A Monster Calls was film as catharsis for me, I had a long, deep cry – partly for Conor and partly for myself and partly for the what happens next after your ‘truth’ is spoken aloud. Visually astounding at times, the first story where the animation kicks in flips the film from starkly real to pure fantasy and I challenge anyone to find a more fitting visual representation of grief than the image of tiny Conor and the huge chasm of his nightmare as the graveyard falls away, it also delivers unexpected laughter and strength.

I would recommend seeing this on a big screen, or if you are on a small screen, please turn off your phone and the lights and immerse yourself. It is a mostly beautiful and strangely uplifting experience.

Silence

If anyone else has seen this let me know. Having studied Scorsese’s films, I was eager for this film. It was clearly going to be a personal project for him, Scorsese was lined-up to be a Catholic priest and even joined a seminary before leaving, so a film exploring the very essence of faith and the danger and power of organised religion was always going to be interesting if nothing else. My husband loathed it, declaring it over-long, boring and narrow in its viewpoint. Which I have to say is perfectly valid. I adored it for its stunning cinematography, Scorsese hallmarks (overhead shots, slow-tracking shots, voiceover) and I was genuinely hooked by the religious struggle at the centre of the film. I was immersed in the sharp contrast of long, slow, wordy scenes debating the nature of faith with the brutal, visceral torture scenes – never gratuitous but always real – and all framed by a soundtrack of nature or nothing.

:::

▶ _Written problem 1_:
Transcribe the passage of the film reviews between "A Monster Calls" and "laughter and strength.", inclusive.

Records for locating displayed items:
:::

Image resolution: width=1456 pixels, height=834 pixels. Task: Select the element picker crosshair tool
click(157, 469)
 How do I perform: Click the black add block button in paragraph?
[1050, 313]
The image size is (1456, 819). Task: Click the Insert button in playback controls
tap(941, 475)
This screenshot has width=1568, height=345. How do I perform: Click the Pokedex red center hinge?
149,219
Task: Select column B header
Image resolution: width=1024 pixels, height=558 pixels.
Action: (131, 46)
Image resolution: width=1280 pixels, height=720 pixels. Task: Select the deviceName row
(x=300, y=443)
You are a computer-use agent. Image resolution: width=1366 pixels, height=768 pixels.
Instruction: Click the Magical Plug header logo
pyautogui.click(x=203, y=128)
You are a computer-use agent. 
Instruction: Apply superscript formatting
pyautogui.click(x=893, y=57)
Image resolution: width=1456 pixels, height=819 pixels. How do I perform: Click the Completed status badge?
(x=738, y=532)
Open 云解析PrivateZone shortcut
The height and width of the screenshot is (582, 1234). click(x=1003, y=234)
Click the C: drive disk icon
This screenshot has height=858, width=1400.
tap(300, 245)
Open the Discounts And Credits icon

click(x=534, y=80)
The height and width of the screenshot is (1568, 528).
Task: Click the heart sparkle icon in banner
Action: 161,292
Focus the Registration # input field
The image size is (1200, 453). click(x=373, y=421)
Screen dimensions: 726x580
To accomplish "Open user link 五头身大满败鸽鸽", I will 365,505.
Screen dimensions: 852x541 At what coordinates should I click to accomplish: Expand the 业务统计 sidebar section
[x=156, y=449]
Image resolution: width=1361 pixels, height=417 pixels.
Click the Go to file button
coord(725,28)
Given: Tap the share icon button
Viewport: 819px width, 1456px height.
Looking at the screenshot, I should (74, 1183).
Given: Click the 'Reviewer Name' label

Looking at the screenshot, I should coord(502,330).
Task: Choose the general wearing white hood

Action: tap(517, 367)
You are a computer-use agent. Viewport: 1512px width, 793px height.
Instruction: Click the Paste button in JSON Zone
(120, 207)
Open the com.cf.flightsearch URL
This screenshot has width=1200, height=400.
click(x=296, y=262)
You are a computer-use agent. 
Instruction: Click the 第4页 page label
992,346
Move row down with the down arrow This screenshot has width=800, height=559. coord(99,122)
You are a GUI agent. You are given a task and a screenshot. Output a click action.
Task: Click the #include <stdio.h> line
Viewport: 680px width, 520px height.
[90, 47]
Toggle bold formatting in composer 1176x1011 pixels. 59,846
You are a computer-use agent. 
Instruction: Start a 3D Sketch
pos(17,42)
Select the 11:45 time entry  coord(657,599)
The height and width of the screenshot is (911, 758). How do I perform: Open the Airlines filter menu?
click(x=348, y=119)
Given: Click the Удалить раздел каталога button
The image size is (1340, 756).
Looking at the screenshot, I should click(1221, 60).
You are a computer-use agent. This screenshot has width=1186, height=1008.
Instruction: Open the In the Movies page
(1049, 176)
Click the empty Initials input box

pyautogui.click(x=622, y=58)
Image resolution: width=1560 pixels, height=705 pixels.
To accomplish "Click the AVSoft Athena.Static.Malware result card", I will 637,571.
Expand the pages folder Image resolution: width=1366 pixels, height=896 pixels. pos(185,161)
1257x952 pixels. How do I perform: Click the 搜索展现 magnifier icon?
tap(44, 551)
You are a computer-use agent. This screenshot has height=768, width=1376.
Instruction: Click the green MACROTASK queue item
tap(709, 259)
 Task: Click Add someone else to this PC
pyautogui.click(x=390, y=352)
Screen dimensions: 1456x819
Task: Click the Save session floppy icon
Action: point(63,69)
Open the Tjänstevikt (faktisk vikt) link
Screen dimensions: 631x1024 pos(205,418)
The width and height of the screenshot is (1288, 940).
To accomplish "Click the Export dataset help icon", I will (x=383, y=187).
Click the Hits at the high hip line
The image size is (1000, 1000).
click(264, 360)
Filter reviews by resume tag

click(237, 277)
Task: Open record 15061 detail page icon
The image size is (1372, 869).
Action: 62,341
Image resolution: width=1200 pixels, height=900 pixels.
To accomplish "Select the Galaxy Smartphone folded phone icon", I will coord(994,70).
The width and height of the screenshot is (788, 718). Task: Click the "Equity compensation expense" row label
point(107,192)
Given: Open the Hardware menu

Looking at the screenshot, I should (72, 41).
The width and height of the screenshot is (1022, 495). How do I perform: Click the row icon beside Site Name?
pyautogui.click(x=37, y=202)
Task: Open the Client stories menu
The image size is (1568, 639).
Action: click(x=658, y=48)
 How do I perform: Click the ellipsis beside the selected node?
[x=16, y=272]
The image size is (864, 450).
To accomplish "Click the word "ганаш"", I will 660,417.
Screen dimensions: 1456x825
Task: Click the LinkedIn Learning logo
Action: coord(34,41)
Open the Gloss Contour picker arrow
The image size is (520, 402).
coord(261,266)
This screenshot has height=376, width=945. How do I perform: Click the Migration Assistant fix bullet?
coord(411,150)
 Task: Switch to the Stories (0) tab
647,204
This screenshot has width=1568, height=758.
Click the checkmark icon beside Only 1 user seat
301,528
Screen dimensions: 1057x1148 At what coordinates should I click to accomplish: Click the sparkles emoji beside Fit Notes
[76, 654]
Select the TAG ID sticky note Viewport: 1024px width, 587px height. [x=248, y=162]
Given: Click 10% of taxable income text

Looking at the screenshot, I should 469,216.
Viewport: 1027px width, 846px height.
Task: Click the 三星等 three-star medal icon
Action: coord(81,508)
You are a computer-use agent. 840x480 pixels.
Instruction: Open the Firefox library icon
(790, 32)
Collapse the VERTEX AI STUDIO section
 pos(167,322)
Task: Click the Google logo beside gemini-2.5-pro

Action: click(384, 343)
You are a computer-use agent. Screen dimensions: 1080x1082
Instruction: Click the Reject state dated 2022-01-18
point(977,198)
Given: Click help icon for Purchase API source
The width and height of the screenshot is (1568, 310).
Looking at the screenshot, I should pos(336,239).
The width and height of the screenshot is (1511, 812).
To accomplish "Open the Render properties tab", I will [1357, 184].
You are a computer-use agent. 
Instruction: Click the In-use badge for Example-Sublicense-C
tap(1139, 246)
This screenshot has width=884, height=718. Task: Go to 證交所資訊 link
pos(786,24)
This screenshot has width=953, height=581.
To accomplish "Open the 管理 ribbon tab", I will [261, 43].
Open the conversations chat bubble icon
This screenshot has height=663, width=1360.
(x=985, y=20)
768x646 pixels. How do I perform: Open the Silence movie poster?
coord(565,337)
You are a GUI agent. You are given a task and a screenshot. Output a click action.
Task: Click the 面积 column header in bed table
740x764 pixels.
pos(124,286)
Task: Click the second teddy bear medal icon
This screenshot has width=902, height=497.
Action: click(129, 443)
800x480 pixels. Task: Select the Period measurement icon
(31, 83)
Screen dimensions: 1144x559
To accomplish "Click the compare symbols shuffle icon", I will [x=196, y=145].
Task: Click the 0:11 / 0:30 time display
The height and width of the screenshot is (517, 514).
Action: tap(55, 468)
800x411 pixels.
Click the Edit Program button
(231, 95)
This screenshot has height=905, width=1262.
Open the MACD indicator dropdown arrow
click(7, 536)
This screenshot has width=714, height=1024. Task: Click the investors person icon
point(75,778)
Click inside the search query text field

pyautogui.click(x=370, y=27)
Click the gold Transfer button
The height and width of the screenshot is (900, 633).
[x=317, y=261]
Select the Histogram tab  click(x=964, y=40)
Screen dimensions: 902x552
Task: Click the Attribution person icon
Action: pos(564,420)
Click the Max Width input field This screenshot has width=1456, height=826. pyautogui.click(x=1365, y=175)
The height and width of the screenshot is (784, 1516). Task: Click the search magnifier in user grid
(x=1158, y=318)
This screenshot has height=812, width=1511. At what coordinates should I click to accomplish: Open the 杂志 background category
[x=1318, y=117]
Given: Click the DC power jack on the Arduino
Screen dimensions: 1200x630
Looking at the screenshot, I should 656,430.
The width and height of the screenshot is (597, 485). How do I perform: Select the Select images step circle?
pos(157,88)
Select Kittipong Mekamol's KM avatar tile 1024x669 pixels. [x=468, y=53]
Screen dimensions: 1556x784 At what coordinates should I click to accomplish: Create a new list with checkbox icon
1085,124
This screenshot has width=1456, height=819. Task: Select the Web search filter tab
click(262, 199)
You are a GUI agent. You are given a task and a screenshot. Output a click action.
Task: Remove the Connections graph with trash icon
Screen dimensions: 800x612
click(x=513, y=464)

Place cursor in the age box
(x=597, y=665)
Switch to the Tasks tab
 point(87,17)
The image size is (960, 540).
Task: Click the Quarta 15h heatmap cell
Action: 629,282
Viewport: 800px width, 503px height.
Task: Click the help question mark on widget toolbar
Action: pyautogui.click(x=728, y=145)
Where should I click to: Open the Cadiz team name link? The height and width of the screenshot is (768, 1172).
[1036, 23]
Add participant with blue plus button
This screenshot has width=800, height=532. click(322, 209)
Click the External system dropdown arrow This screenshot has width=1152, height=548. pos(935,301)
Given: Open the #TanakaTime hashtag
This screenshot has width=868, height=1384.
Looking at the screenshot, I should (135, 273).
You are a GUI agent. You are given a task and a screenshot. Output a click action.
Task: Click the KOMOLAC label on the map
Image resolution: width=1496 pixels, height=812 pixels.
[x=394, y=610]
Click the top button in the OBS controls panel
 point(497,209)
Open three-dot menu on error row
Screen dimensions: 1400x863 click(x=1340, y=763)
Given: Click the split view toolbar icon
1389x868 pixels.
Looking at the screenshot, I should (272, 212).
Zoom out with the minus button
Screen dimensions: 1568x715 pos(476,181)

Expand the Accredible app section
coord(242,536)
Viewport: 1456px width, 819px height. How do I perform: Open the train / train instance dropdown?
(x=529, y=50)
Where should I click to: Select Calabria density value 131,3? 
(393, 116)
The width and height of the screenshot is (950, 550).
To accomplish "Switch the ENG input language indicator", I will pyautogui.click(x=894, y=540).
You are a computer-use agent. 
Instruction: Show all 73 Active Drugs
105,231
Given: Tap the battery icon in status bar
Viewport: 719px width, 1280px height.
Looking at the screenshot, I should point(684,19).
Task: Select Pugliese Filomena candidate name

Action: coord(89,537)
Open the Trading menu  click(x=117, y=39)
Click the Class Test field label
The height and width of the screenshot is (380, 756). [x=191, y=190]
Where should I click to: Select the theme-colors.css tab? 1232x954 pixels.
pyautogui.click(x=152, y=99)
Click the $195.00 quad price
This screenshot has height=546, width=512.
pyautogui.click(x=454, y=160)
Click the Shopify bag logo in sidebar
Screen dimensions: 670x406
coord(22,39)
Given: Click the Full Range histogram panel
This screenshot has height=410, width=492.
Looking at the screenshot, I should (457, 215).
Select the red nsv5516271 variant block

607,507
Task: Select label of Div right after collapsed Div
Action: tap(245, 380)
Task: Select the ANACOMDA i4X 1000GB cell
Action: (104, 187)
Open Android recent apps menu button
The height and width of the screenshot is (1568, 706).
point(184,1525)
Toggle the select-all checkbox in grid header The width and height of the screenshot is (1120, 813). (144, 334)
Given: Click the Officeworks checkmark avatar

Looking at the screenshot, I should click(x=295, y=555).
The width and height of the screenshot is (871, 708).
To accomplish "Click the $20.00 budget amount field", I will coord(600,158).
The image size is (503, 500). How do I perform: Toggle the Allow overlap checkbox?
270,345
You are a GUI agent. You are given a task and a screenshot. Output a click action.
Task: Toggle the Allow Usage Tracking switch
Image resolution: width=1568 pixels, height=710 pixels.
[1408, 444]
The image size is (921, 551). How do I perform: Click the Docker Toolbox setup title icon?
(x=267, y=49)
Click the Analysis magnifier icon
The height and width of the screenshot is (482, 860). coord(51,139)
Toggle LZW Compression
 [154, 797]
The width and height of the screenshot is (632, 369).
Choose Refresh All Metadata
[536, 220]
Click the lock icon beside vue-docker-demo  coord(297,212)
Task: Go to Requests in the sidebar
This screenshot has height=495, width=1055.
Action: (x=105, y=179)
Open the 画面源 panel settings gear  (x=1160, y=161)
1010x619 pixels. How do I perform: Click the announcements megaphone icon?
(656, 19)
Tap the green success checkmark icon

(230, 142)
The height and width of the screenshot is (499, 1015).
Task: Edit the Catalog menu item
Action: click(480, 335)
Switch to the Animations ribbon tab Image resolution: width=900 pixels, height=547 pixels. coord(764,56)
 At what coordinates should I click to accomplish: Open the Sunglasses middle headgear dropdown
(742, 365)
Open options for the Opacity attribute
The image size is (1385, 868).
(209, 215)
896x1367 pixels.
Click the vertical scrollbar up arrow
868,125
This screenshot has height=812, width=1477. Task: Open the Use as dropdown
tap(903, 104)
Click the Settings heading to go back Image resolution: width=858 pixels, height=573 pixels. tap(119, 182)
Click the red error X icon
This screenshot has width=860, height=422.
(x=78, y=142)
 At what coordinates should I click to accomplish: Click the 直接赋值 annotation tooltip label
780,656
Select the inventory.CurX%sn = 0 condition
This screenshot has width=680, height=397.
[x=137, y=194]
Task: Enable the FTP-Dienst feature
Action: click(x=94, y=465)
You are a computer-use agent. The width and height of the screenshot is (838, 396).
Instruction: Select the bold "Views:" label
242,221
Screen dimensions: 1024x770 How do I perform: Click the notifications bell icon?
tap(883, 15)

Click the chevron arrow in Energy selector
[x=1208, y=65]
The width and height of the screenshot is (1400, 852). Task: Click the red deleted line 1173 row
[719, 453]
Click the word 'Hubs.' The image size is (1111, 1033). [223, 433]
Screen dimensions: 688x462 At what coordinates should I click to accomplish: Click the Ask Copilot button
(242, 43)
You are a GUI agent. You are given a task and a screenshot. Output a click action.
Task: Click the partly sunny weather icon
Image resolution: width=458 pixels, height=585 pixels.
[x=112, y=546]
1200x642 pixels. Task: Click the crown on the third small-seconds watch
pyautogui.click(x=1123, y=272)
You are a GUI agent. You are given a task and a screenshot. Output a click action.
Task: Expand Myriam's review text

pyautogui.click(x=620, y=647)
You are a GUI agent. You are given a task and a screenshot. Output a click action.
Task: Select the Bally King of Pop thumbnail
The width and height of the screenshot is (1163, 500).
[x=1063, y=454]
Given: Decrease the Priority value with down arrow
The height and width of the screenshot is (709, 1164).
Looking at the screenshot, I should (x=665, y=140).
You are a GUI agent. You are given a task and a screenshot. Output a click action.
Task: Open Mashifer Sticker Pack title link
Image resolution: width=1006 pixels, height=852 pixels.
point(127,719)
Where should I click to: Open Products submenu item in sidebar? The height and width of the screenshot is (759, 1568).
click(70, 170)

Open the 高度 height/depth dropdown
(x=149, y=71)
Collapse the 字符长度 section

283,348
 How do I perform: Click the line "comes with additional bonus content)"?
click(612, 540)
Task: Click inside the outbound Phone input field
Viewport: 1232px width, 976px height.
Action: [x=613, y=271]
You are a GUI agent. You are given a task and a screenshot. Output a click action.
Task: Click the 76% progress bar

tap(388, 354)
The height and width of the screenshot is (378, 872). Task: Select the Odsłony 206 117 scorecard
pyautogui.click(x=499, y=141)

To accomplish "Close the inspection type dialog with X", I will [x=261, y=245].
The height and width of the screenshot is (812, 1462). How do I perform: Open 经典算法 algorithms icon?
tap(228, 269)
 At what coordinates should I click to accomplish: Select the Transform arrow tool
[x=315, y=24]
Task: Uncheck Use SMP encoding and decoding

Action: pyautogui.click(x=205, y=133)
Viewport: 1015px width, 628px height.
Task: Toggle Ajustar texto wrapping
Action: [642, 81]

:::

▶ _Written problem 2_:
From the records, restate word for word the lines between the line holding "Click the gold Transfer button" and the line holding "[x=1318, y=117]", inclusive.

▶ _Task solution 1_:
A Monster Calls was film as catharsis for me, I had a long, deep cry – partly for Conor and partly for myself and partly for the what happens next after your ‘truth’ is spoken aloud. Visually astounding at times, the first story where the animation kicks in flips the film from starkly real to pure fantasy and I challenge anyone to find a more fitting visual representation of grief than the image of tiny Conor and the huge chasm of his nightmare as the graveyard falls away, it also delivers unexpected laughter and strength.

▶ _Task solution 2_:
Click the gold Transfer button
The height and width of the screenshot is (900, 633).
[x=317, y=261]
Select the Histogram tab  click(x=964, y=40)
Screen dimensions: 902x552
Task: Click the Attribution person icon
Action: pos(564,420)
Click the Max Width input field This screenshot has width=1456, height=826. pyautogui.click(x=1365, y=175)
The height and width of the screenshot is (784, 1516). Task: Click the search magnifier in user grid
(x=1158, y=318)
This screenshot has height=812, width=1511. At what coordinates should I click to accomplish: Open the 杂志 background category
[x=1318, y=117]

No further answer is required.